Another trivia roundup


I run through trivia books like other girls run through, say, a tube of lipstick.

At any given time, in between the novels I read, I thumb through five to eight trivia books simultaneously and all over the house — in bed, in the bathroom, in the den, in the kitchen. As I’ve said before, they make great palate cleansers, especially when I’ve been reading text-heavy narratives, plus they contain snippets that can be read and digested easily, not to mention the convenience of being able to stop at any point of the book and pick it up days or weeks later and just keep on reading.

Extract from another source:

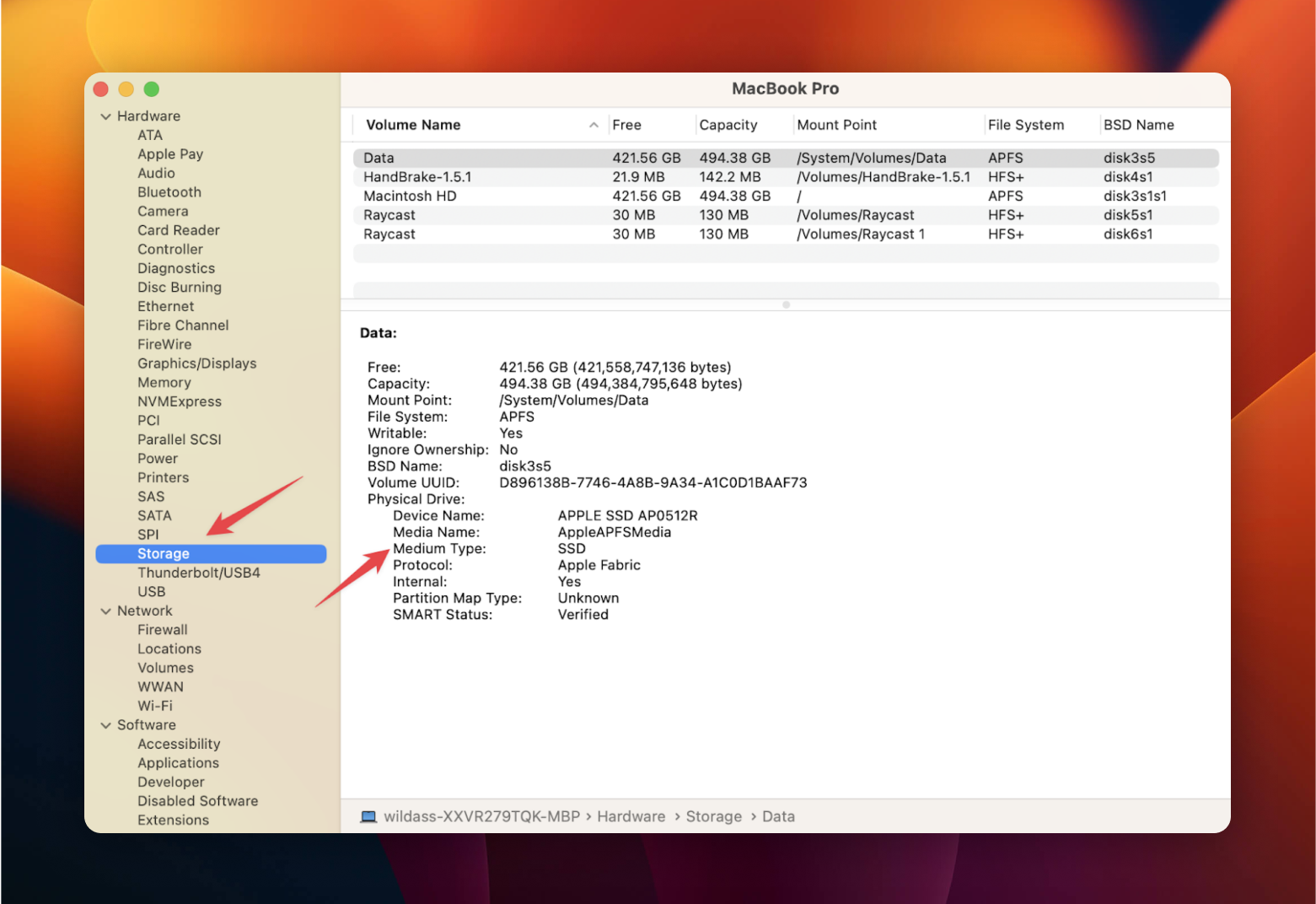Click the Volume Name sort arrow
This screenshot has width=1316, height=904.
click(594, 124)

The trivia junkie that I am, these useless bits of information do come in handy from time to time during the weekly quiz nights and the monthly geek fights that I attend.

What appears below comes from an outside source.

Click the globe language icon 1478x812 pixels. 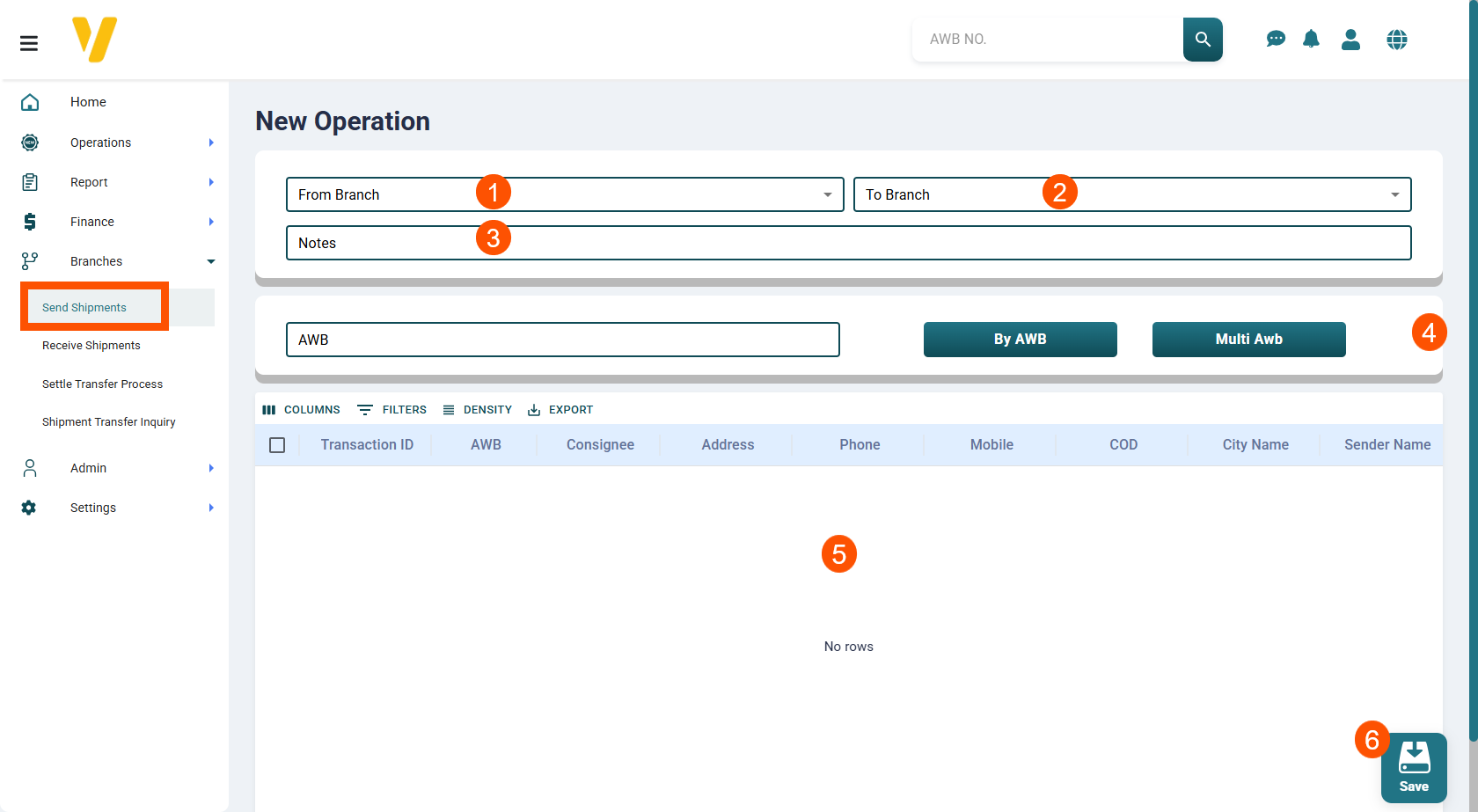pyautogui.click(x=1396, y=40)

I finish a batch of trivia books several times in a year, hence the trivia book roundups. Here’s the last bunch from last year, which includes Say Chic; The Bathroom Trivia Book; Be Safe!; Cocktail Party Cheat Sheets; Kiss and Tell; A Year in High Heels; From Altoids to Zima; The TV Guide Book of Lists; The Complete Idiot’s Guide to Fun FAQs. These are books 189-198 for 2010, which means I only owe you 6 more book reviews in my 2010 backlog. Hopefully I have the remaining six up by next week so I can move on to my January reads (12 and counting) as well as a surprise in the works for this month (patience!).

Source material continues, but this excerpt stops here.